In Ian Fleming's James Bond novels, Bond could smoke up to 70 cigarettes a day and yet remain unflagging in bed.

The early Bond movies also kept up this image.

However, Dr Peter Lim, senior consultant urologist at Gleneagles Hospital, said smoking can cause male sexual problems like Erectile Dysfunction (ED) and infertility.

ED is the persistent inability to attain and maintain penile erection adequate for satisfactory sexual performance.

Smoking causes ED when it causes fatty deposits to build up in the arteries supplying blood to the penis.

This results in low penile blood pressure that decreases the flow of blood to the penis.

Further reduction in blood flow can also result from rapid contractions in the penile tissue that restrict arterial blood flow into the penis.

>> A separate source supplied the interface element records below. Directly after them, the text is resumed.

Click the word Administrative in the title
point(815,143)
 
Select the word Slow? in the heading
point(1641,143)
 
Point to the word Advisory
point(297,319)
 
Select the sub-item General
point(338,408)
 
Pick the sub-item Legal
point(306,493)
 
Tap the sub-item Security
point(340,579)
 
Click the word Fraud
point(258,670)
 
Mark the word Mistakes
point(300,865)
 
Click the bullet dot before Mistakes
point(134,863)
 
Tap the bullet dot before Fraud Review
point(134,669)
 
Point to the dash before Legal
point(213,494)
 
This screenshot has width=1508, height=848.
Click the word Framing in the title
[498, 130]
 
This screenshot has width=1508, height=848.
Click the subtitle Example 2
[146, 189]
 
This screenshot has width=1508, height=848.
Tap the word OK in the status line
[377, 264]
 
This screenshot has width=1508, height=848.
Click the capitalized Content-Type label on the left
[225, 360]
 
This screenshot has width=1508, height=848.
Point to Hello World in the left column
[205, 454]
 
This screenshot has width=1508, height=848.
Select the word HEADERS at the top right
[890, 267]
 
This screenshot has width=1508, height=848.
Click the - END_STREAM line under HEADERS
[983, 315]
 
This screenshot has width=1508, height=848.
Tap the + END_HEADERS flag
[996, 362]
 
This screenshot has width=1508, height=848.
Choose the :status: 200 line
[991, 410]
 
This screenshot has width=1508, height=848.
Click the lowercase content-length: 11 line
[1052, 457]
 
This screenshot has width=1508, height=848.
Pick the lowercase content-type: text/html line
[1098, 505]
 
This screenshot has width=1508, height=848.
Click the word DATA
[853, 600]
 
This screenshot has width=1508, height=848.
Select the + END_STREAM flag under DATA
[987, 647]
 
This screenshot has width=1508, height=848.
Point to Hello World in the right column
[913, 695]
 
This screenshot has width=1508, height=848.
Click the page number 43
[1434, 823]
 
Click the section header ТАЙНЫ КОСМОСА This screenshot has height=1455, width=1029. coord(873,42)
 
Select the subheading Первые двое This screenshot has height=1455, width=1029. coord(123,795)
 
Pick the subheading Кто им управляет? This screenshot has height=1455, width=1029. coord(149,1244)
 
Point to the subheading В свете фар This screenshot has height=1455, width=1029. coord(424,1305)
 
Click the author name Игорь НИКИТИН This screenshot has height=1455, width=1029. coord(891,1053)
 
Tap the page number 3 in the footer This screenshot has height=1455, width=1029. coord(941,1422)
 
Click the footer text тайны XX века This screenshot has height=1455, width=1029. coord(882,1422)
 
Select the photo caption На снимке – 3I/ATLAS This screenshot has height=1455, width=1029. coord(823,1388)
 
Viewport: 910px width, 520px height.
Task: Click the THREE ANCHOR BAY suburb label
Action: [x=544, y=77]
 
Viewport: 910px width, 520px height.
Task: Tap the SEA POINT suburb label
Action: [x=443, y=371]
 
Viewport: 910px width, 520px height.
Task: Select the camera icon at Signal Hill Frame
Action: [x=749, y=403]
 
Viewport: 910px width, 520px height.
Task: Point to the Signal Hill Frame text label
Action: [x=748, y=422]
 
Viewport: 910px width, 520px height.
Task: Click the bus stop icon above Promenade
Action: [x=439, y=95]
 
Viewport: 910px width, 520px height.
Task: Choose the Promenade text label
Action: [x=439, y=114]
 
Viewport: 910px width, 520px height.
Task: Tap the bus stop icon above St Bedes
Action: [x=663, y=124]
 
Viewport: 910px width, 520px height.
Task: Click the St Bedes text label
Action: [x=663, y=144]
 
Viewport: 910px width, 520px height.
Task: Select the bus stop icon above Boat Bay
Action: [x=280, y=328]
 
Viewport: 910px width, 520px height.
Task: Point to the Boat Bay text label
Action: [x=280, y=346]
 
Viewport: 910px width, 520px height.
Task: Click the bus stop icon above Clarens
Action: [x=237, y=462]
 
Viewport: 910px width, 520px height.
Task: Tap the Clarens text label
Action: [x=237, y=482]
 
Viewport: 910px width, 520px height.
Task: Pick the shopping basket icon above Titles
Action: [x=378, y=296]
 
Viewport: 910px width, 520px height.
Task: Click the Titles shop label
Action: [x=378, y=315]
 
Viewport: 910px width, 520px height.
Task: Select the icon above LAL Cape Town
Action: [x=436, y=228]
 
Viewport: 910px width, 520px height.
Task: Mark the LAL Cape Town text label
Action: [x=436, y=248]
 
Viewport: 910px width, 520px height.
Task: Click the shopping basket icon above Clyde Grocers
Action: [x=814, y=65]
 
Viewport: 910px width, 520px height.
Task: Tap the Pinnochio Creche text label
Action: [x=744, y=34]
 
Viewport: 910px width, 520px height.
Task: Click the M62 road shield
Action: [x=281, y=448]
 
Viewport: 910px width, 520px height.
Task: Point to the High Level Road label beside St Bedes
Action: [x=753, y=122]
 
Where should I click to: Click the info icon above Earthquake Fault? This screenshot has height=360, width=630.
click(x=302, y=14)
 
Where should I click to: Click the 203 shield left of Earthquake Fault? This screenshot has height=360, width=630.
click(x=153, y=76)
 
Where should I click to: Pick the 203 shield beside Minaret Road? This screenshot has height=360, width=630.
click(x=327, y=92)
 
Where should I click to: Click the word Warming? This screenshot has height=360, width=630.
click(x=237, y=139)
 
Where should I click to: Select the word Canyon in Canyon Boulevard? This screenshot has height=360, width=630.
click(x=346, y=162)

This is a direct result of nicotine stimulation in the brain.

Nicotine in the bloodstream also causes excessive outflow from veins in the penis and this reduces the duration of an erection.

There is more bad news. Men who smoke cigarettes have lower sperm count and motility.

There are also increased abnormalities in sperm shape and function.

Yet if a smoker chooses to stop smoking, sperm motility almost always improves, though the other effects will improve only if the arteries are not permanently hardened and damaged.

Dr Lim noted that smoking causes infertility within months and ED within four to five years.

Women not spared

Women smokers are not spared either.

They have decreased egg counts and are more likely to have painful and irregular menstruation.

They have an increased risk of early menopause and are four times more likely to suffer from cervical cancer.

Should female smokers become pregnant, they also face an increased risk of miscarriages and are twice as likely to have an ectopic pregnancy.

An ectopic pregnancy is when the fertilised egg grows outside the uterus.

Smoking is also responsible for 15 per cent of premature births.

There is help in Singapore if you want to quit.

You can call the QuitLine on 1800-438-2000, where professional advisers will guide you.

Alternatively, you can join the smoking cessation sessions offered at polyclinics and hospitals.